> What to work on
Would you retype exactly the lines below, starting with the one that has "You are a computer-use" and going on through the one that has "745x623 pixels. At", with no pictures and nothing else?

> Listed entries
┌──
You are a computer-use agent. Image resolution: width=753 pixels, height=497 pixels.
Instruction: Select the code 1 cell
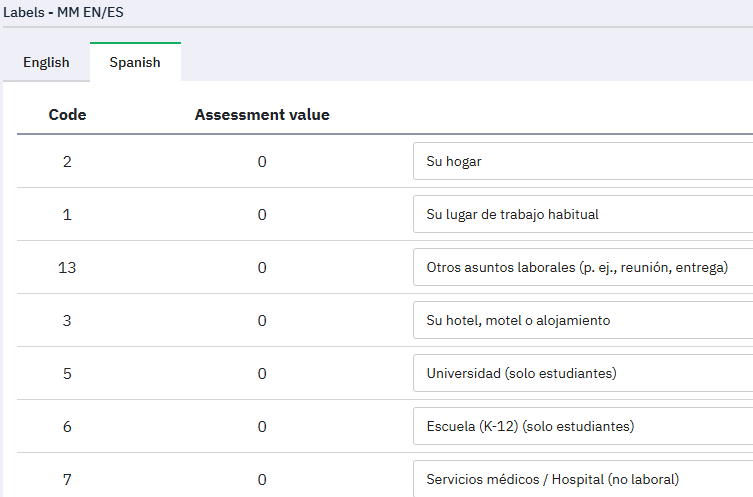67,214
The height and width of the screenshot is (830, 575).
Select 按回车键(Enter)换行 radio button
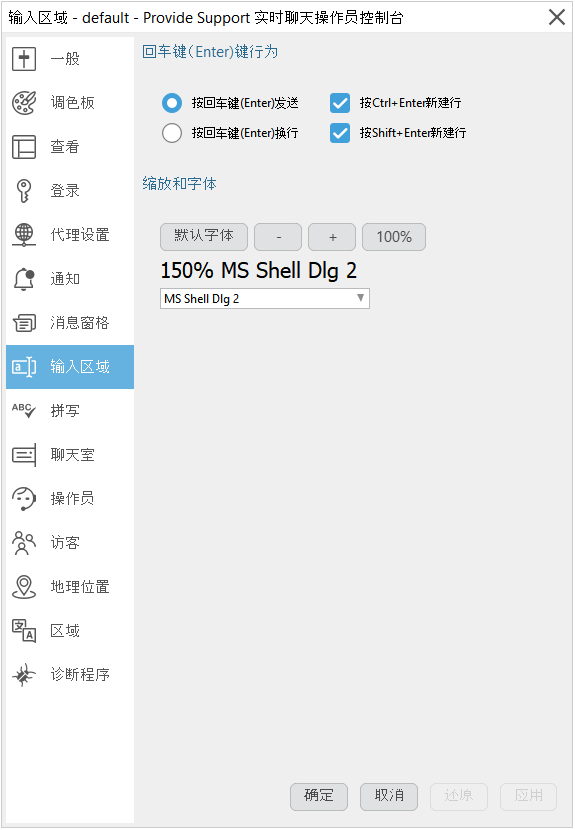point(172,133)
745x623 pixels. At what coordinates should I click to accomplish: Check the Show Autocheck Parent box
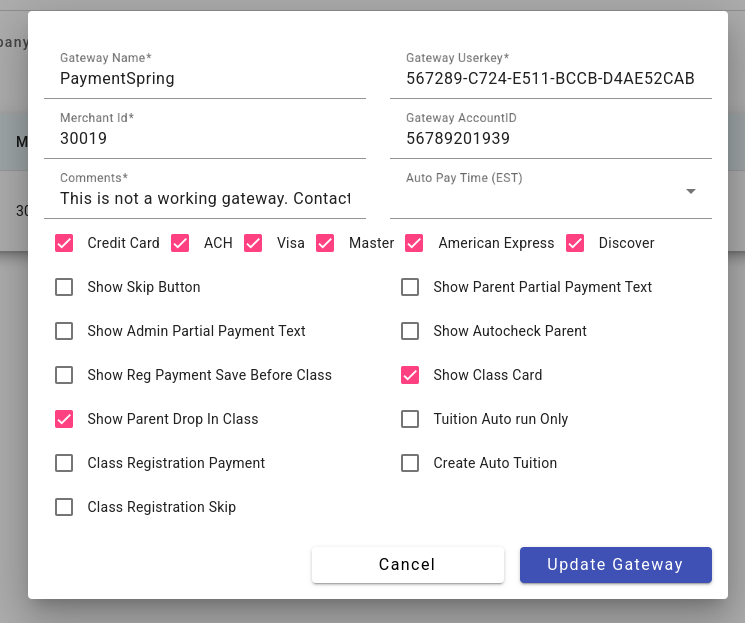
└──
┌──
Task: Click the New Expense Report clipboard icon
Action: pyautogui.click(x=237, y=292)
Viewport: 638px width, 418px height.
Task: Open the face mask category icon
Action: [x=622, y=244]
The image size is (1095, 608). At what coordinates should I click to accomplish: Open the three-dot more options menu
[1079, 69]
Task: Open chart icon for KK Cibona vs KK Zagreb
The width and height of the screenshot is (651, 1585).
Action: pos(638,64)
└──
┌──
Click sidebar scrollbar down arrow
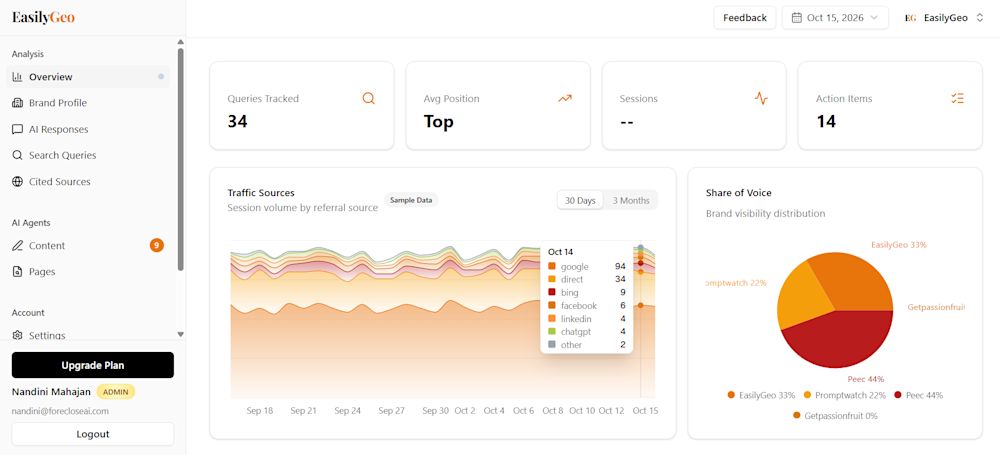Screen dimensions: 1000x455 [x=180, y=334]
└──
> Result
You are a computer-use agent. Image resolution: width=753 pixels, height=497 pixels.
Instruction: Select the code 1 cell
67,214
The height and width of the screenshot is (830, 575).
Select 按回车键(Enter)换行 radio button
point(172,133)
745x623 pixels. At what coordinates should I click to accomplish: Check the Show Autocheck Parent box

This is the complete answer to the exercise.